Jensons’s theme, accordingly,is “the identity of God.” The practice of theology, then, is “speaking this identity,” which is speaking the gospel. Jenson defines the gospel as “Jesus of Nazareth, the one who….is risen from the dead.”

What is God’s identity? Classical theology will say “3 Persons/1 Essence.” This is of course true, but the twilight of classical ontology and the current earthquakes from nihilism force clarification upon the theologian. This is the Church’s opportunity. Jenson identifies God as “The One who brought Israel out of Egypt” (44, quoting Exodus 20:2). The New Testament expands this identity as “The One who raised Jesus from the dead.” God is the one who rescued the Israelite from the dead. It is important to see that God is identified by his events (59). Jenson that follows with several profound meditations on the nature of idolatry.

The music is not yet finished. We have easily established the Father’s identity. We have hinted at (though not fully developed) a connection between the Father’s identity and that of his Son, the Resurrected Israelite. We must now see how these two “connect” in identity without losing their differences, and the role of the Spirit in that connection.

God’s identity is told by his story. In identifying God, we have a dramatis dei personae, “characters of the divine drama” (75). Exegetes have since come to the conclusion that “Son” is often a title for Israel. Yet Israel as a fallen nation cannot live up to that sonship. Another Israelite, God’s Son in a different sense, is with and by whom God is identified. “He is God himself as a participant in Israel’s story” (76). This leads naturally to an extended discussion of the Servant passages. Jenson, contrary to many evangelicals, does not say that the “Servant” is simply code for “Jesus.” He allows the Servant narratives to unfold and in the unfolding we see “Suddenly, the Servant is an individual within Israel” (80). Giving his prophetic speech, rising from the dead, and ushering in eschatological peace, the Church could not help but identify this servant with the Son of David from Nazareth. The next persona in the drama is the Spirit of the Lord. Jenson does not at this point explicate the Spirit’s role-identity.
*
How are they One Being?
*
Jenson notes that classical pagan ontology identified “god” by metaphysical predicates. Deity is a quality that can be participated in by degrees. To bridge any gap, pagan metaphysicians would invoke relatively divine-human figures to mediate that deity. From this standpoint, Jenson explains the work of the early Christian apologists until Origen and the role of Logos-theology.

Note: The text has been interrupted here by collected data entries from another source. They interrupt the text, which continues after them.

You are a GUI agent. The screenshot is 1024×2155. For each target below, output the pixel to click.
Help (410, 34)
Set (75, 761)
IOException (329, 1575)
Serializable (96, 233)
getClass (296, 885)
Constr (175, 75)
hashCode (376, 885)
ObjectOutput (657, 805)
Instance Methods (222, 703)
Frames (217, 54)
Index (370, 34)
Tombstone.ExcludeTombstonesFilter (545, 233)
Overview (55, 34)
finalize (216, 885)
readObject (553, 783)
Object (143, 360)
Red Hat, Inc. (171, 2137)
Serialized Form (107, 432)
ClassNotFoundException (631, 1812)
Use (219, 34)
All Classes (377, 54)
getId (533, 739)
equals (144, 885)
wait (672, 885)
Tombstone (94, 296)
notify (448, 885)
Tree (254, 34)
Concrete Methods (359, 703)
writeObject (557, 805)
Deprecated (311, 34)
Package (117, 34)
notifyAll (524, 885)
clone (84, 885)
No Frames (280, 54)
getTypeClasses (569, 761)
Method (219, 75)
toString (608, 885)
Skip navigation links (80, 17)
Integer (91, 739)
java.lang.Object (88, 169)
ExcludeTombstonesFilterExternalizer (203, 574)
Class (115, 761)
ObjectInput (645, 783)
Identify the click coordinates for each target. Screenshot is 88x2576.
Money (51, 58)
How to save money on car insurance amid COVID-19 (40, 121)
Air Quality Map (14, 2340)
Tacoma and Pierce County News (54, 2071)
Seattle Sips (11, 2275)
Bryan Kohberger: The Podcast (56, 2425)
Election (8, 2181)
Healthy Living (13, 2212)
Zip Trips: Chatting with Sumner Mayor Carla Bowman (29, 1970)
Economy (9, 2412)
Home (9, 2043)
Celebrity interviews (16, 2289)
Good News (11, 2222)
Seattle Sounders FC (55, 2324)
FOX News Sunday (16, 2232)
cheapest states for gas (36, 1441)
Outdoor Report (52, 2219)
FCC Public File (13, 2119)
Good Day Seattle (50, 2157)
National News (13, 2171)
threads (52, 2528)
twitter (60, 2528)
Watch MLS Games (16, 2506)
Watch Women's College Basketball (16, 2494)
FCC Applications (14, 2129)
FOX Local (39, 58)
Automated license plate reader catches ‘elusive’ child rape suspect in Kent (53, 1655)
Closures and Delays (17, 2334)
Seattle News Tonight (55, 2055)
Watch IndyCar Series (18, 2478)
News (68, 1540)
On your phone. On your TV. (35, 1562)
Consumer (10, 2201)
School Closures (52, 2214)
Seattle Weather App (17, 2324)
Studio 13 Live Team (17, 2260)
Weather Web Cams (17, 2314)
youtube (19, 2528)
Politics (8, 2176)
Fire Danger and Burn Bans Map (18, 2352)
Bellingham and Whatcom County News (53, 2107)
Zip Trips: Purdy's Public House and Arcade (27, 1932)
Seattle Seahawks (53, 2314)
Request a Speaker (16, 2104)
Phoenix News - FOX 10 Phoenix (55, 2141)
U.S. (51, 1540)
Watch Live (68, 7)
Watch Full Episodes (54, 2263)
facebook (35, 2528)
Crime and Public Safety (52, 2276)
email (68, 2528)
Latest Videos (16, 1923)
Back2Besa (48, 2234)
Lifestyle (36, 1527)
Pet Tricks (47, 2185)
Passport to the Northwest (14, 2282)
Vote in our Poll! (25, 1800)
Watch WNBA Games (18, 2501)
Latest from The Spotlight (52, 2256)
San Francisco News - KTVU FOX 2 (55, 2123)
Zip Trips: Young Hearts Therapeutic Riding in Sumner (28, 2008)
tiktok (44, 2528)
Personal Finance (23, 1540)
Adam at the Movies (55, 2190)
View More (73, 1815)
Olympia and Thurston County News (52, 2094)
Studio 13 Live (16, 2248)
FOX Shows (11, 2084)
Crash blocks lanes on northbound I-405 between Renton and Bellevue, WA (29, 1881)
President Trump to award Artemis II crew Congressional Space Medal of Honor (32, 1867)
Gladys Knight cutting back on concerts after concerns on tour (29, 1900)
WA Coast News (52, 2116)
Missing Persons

Logos had a two-fold meaning: the sense the world makes and the expression of that sense (96). This allowed Justin Martyr to say that the Logos enthietos is eternal relative to God’s being (although there was some equivocation as to his timelessness) but the Logos prophorikos is temporal relative to God’s creating act (97). Besides obvious problems, Justin’s theology could not explain why there should only be one mediator between the divine realm and the temporal one, and not many like in Gnosticism and Paganism.

Origen sharpened this problematic. In Jenson’s beautiful description, Origen “conceived of the work of Father, Son, and Spirit as a sort of inverted stepped cone: the Father gives being to all creatures, the Son opens the knowledge of God to creatures capable of knowledge, and the Spirit performs the purification” (98). Origen perfected and avoided Justin’s starker problems by exploiting a favorite image of classical antiquity: the image. A statue of painting is not its archetype but neither is it not its archetype. “Being an image of something is a distinct mode of being” (98). This allowed antiquity (and early Christians) to posit a descending hierarchy of images.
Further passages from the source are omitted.